3.9 Fallback to vector search is properly bounded

D11 defaults to thread-first retrieval and uses vector fallback only when no reliable thread exists, thread health is weak, or the user explicitly requests raw search.

This matches the target product behavior.

3.10 Health/Correction loop is adequate

D3 consumes segmentation, thread, and retrieval signals and routes them into health reports and decision backlog. It prohibits automatic structural change and requires evidence bundle + review.

This preserves governance and prevents over-correction.

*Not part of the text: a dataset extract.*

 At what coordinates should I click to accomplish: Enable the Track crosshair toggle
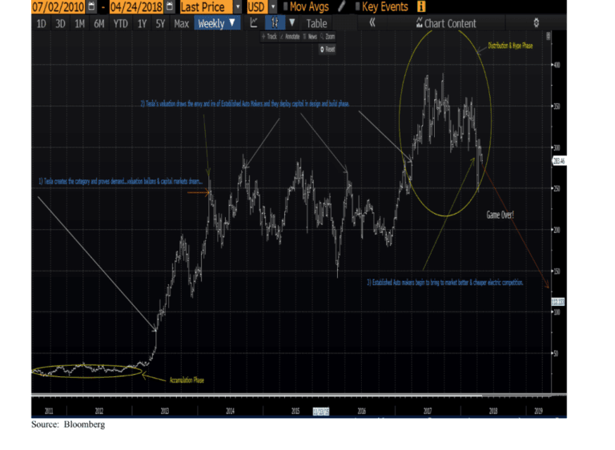[269, 37]
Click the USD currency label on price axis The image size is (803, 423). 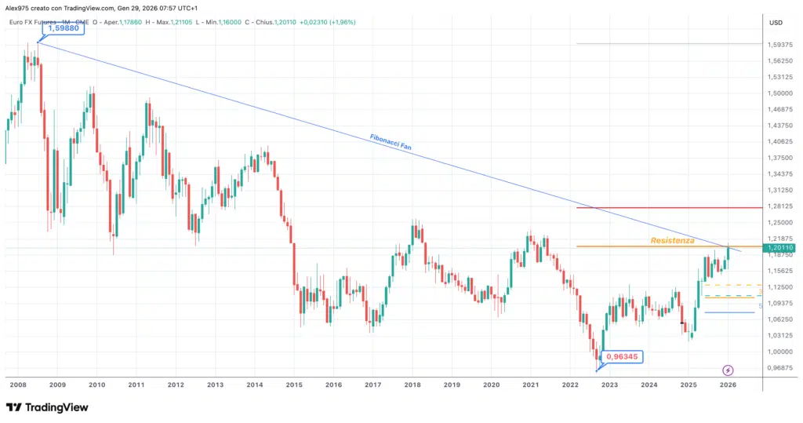pos(776,23)
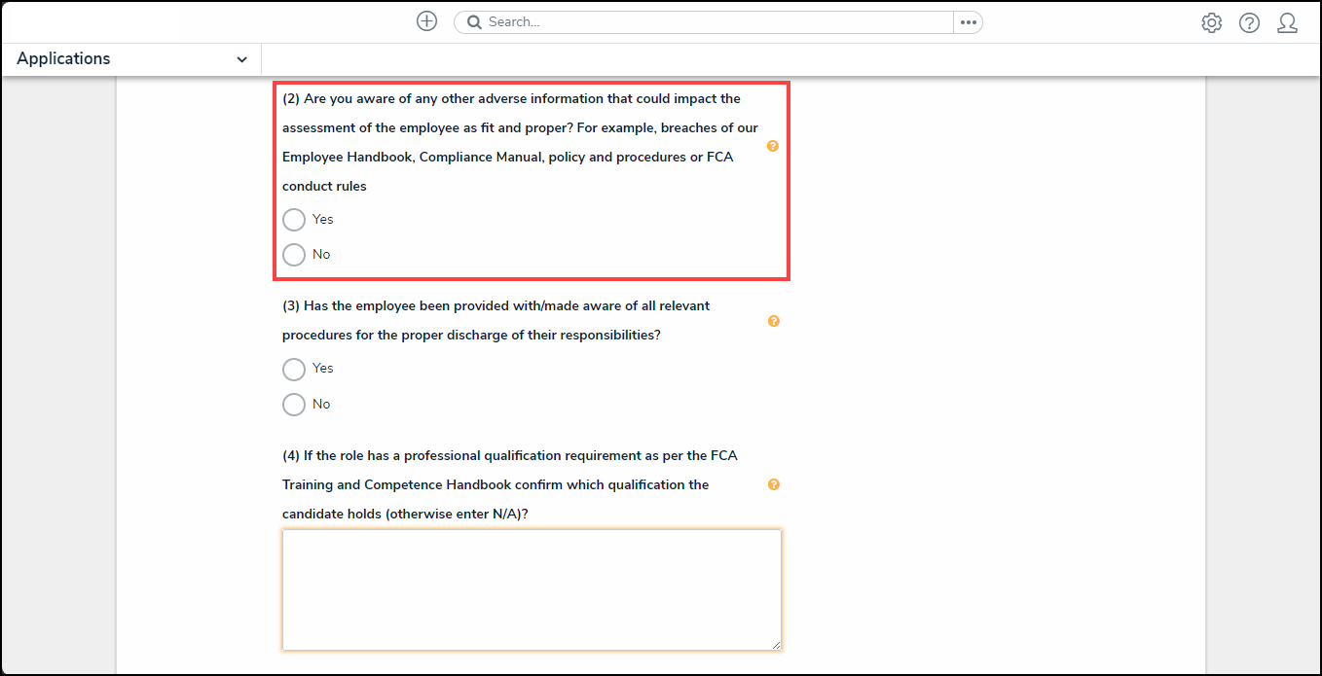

4. Required Closures Before Implementation Planning

These do not block Gate 4 review, but they block implementation planning:

Audit actual universal_edges capability for thread membership: status, confidence, evidence, lifecycle, provenance.
Decide whether semantic_thread_membership is represented by universal_edges or a separate lifecycle table.
Define auto-accept thresholds and eligible low-risk domains.
Define negative knowledge decay / re-candidate policy.
Define initial expected lifecycle chains for priority domains.
Define auth-context propagation to retrieval layer.
Define formal audience classes and data classification mapping.
Define wrong_audience_result handling: block, log, escalate, rollback/response invalidation policy.
Define retrieval metrics instrumentation and event capture.
Define co-edit, co-citation, co-retrieval instrumentation plan.
Decide context pack caching policy: always-fresh vs cached, and invalidation rules.
Define thread centroid embedding scheme and update cadence.

5. Gate 3 Conclusion

gate_3_result: PASS_WITH_NOTES
next_gate: Gate 4 — Implementation Readiness Boundary
implementation_allowed: false

Proceed to Gate 4 review: D8 §6 schema gaps, D8 §8 missing instrumentation, D8 §9 open questions, and review-control priority grouping.